Кто относится к группе риска
Все, перенесшие сотрясение, находятся в зоне риска проявления посткоммоционного синдрома. Высокая вероятность столкнуться с патологией имеется у людей старше сорока лет. Также установлено, что чаще всего ПКС диагностируется у женщин, но это может быть связано с тем, что представительницы прекрасного пола в случае неважного самочувствия чаще мужчин обращаются в больницу.
Некоторые признаки синдрома связаны с тревогой, депрессией и стрессом. В связи с этим специалисты считают, что пациенты с уже имеющимися психическими расстройствами чаще страдают от контузии.
Прогноз и профилактика
Чаще всего прогноз благоприятный, возвращение к обычному состоянию происходит в течение полугода. В небольшом проценте случаев симптомы сохраняются на протяжении года и больше. Если посткоммоционный синдром перерастает в хроническую форму, прогноз для выздоровления неблагоприятный.
Поскольку основным фактором развития патологии выступает психогенный механизм, профилактикой служит создание спокойной психологической обстановки для человека, перенесшего травму. Также следует исключить факторы, способствующие приобретению хронической формы. Во время реабилитационного периода больному рекомендованы занятия с психотерапевтом и психологом.

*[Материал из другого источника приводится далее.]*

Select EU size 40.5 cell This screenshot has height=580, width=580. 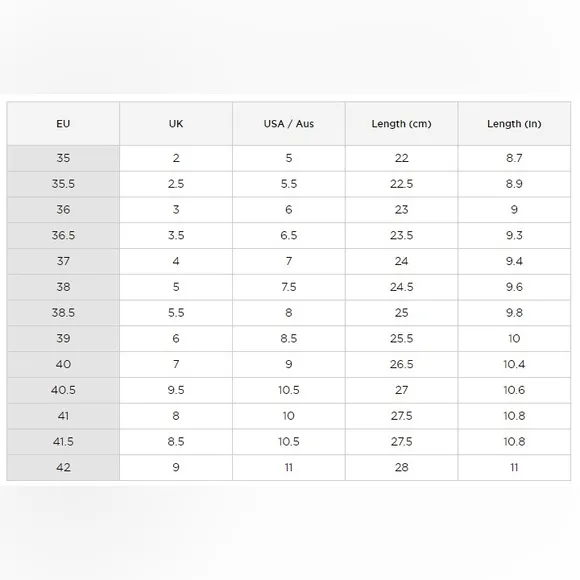click(x=63, y=390)
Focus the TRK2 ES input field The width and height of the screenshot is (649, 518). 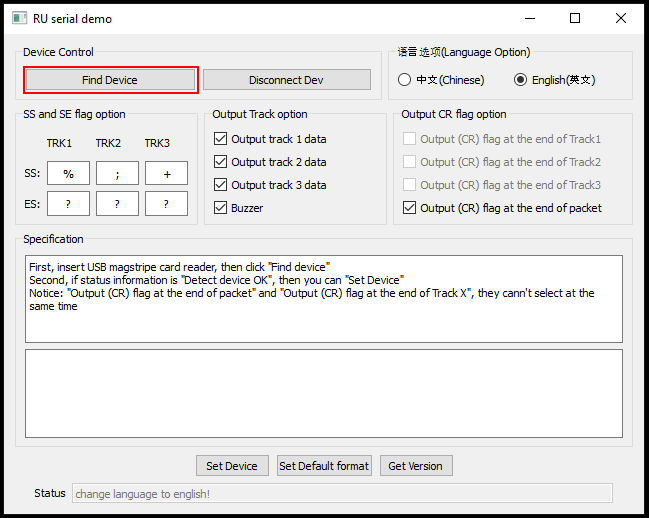click(x=117, y=204)
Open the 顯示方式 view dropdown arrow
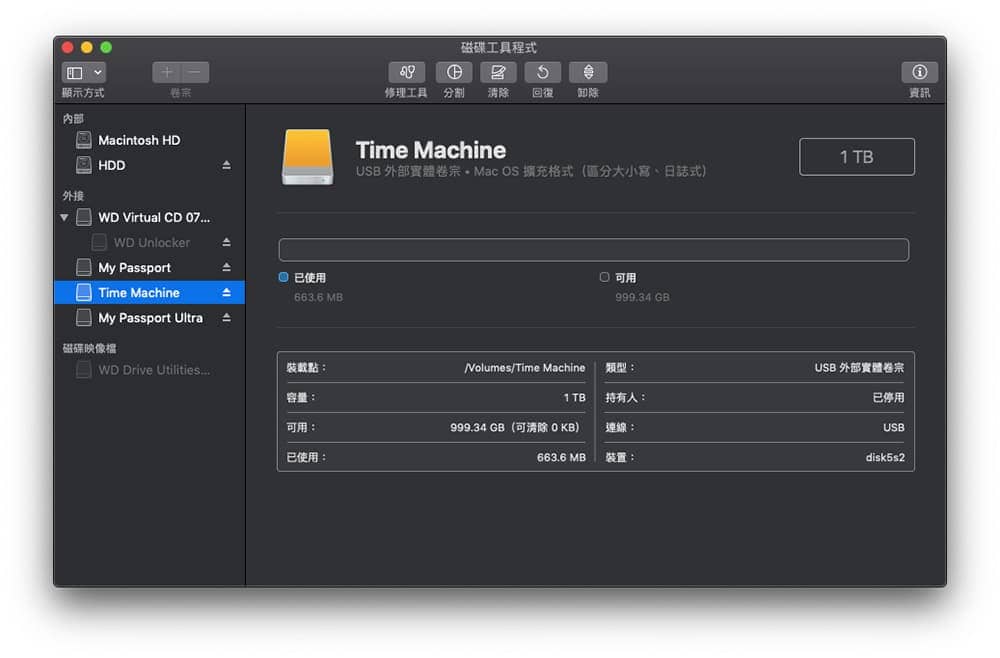1000x658 pixels. 98,72
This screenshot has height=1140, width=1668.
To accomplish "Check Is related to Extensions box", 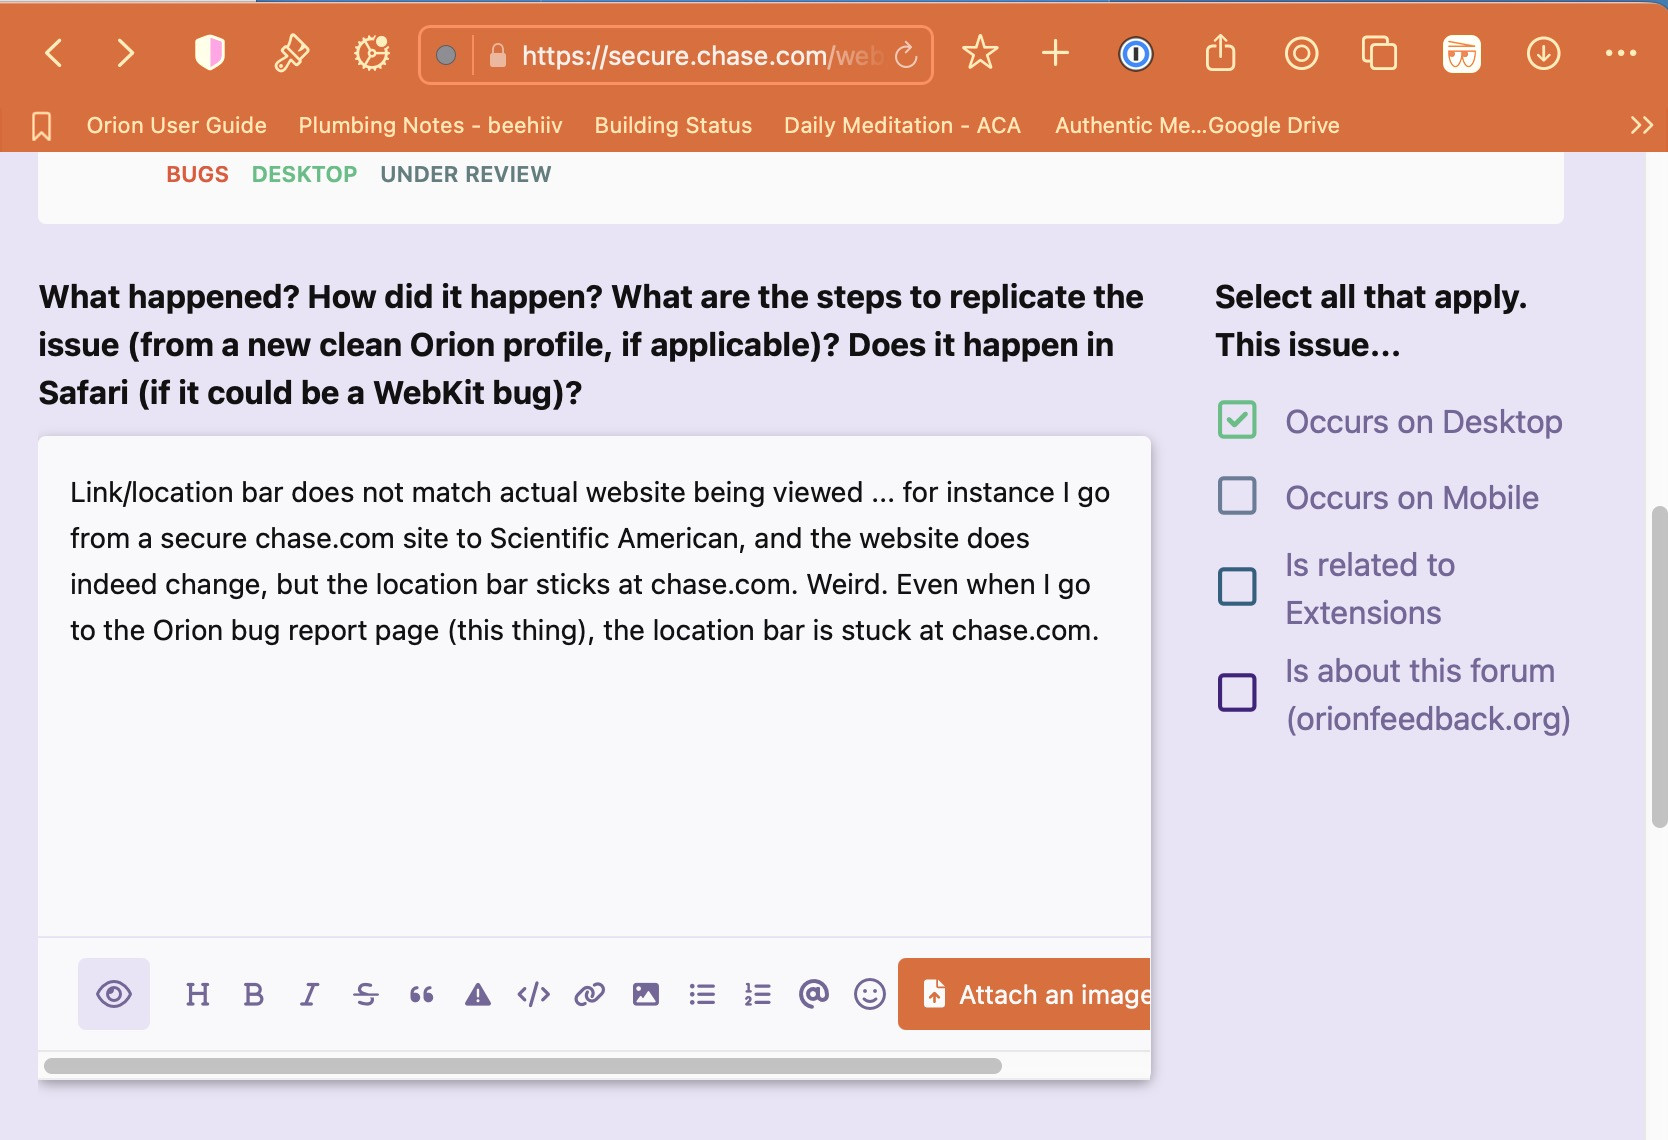I will pyautogui.click(x=1237, y=587).
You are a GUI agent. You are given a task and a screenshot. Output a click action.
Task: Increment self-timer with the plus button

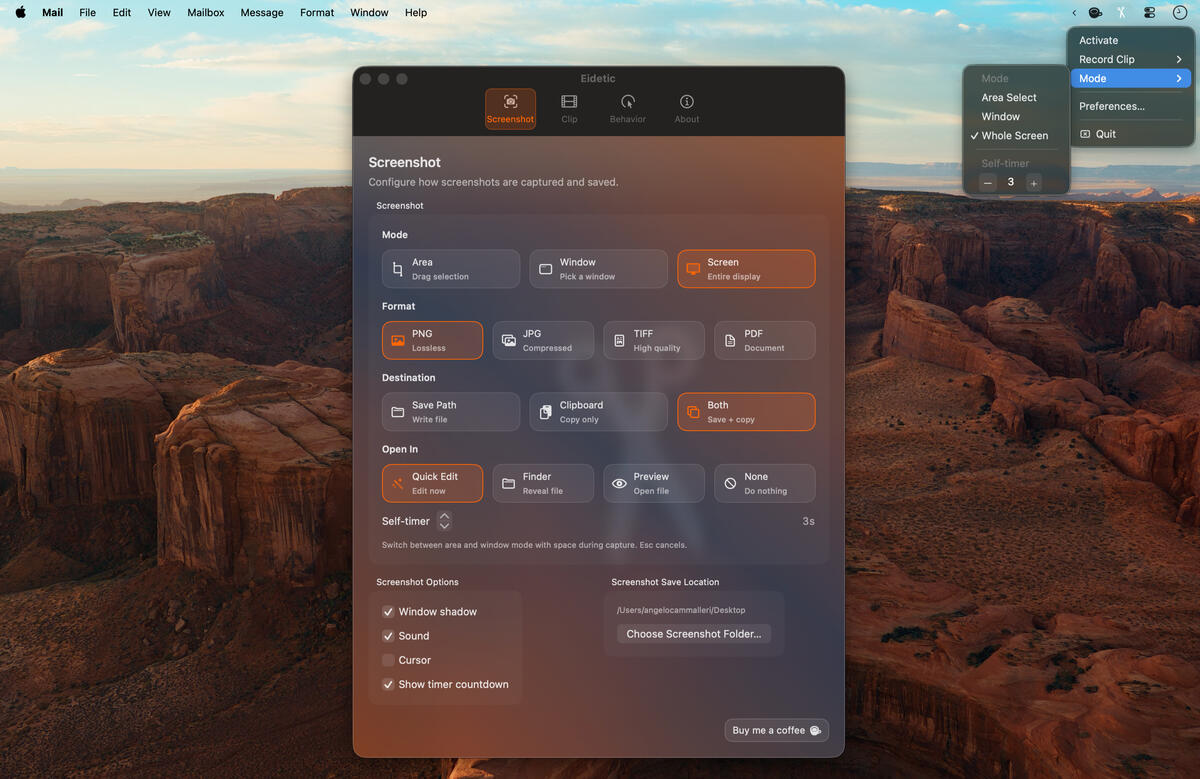tap(1034, 182)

Как предотвратить патологию
В связи с тем, что причины проявления посткоммоционного синдрома до сих пор не ясны, единственным методом исключения его возникновения считается предотвращение травм головного мозга. Для этого необходимо:
- использовать ремни безопасности в автомобиле;
- перевозить детей в специальных автокреслах;
- использовать защитный шлем при занятиях контактными видами спорта и во время езды на мотоцикле;
- аккуратно передвигаться в зимнее время года по гололеду.
Информация в заключение
Посткоммоционный синдром является очень серьезной патологией, которая возникает как следствие черепно-мозговых травм. Заболевание успешно поддается лечению. При любых осложнениях и неприятных симптомах после получения сотрясения головного мозга следует обращаться к врачу. Запускать патологию ни в коем случае нельзя, так как она может перерасти в хроническую форму.